# TEXT
——————————
I would like to know your opinion about foldTree below, a way of traversing a Tree, compared to this other SO question and answer, also dealing with traversing a Tree n-ary tree traversal. (independantly from being binary or not, I think the catamorphism below can be written so as to manage n-ary tree)
I put in comment what I understand, and be glad if you could correct me, and clarify some things.
{-this is a binary tree definition-}
data Tree a = Leaf a
| Branch (Tree a) (Tree a)
{-I dont understand the structure between{}
however it defines two morphisms, leaf and branch
leaf take an a and returns an r, branch takes two r and returns an r-}
data TreeAlgebra a r = TreeAlgebra { leaf :: a -> r
, branch :: r -> r -> r }
{- foldTree is a morphism that takes: a TreeAlgebra for Tree a with result r, a Tree a
and returns an r -}
foldTree :: TreeAlgebra a r -> Tree a -> r
foldTree a@(TreeAlgebra {leaf = f}) (Leaf x ) = f x
foldTree a@(TreeAlgebra {branch = g}) (Branch l r) = g (foldTree a l) (foldTree a r)
at this point I am having many difficulties, I seem to guess that the morphism leaf
will be applied to any Leaf
But so as to use this code for real, foldTree needs to be fed a defined TreeAlgebra,
a TreeAlgebra that has a defined morphism leaf so as to do something ?
but in this case in the foldTree code I would expect {f = leaf} and not the contrary
Any clarification from you would be really welcome.
Not exactly sure what you're asking. But yeah, you feed a TreeAlgebra to foldTree corresponding to the computation you want to perform on the tree. For example, to sum all the elements in a tree of Ints you would use this algebra:
sumAlgebra :: TreeAlgebra Int Int
sumAlgebra = TreeAlgebra { leaf = id
, branch = (+) }
Which means, to get the sum of a leaf, apply id (do nothing) to the value in the leaf. To get the sum of a branch, add together the sums of each of the children.
The fact that we can say (+) for branch instead of, say, \x y -> sumTree x + sumTree y is the essential property of the catamorphism. It says that to compute some function f on some recursive data structure it suffices to have the values of f for its immediate children.
——————————
# SUPPLIED INFORMATION

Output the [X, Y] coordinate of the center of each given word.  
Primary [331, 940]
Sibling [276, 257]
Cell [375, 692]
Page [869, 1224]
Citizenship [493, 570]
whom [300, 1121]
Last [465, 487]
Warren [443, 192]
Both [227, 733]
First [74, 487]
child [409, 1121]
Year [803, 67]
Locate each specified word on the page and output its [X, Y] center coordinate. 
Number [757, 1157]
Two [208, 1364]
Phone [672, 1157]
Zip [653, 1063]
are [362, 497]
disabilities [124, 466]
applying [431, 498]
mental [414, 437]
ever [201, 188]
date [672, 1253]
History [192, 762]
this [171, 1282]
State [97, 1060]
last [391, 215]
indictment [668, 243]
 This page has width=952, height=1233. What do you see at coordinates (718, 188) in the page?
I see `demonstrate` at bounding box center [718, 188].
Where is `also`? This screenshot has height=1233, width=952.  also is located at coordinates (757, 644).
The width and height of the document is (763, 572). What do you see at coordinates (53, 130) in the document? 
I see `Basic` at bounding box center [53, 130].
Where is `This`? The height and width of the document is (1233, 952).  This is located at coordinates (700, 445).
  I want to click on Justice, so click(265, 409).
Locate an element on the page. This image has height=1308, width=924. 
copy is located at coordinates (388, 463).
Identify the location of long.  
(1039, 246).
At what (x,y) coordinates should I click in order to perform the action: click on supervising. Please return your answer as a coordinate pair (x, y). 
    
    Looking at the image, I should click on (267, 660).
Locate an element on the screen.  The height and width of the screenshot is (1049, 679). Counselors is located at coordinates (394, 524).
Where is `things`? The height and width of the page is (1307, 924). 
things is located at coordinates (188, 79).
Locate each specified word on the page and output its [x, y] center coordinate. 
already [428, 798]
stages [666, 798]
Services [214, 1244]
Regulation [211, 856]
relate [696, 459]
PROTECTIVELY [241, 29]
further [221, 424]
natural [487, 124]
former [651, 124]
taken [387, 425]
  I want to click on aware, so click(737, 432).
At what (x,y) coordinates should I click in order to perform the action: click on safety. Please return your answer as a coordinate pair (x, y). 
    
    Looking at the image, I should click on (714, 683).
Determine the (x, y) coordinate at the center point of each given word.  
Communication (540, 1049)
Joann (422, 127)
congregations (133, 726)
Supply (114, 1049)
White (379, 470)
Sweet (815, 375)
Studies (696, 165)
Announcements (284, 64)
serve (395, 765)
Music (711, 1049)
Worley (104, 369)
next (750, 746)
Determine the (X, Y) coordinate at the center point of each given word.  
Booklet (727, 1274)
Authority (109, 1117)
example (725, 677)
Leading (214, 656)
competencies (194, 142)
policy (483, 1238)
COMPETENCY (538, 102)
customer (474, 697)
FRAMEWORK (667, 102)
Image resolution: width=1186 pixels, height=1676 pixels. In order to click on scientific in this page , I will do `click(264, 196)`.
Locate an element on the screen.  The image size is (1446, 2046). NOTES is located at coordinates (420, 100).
——————————
# WHAT THIS EXERCISE ASKS
**a)** In the thread about foldTree, what function does sumAlgebra assign to leaf?
**b)** Reproduce word for word the part of the foldTree thread between "at this point" and "be really welcome.", inclusive.
The listing has no connection to the thread about foldTree.

# IN RESPONSE
**a)** It assigns id, which does nothing to the value in the leaf.

**b)**
at this point I am having many difficulties, I seem to guess that the morphism leaf
will be applied to any Leaf
But so as to use this code for real, foldTree needs to be fed a defined TreeAlgebra,
a TreeAlgebra that has a defined morphism leaf so as to do something ?
but in this case in the foldTree code I would expect {f = leaf} and not the contrary
Any clarification from you would be really welcome.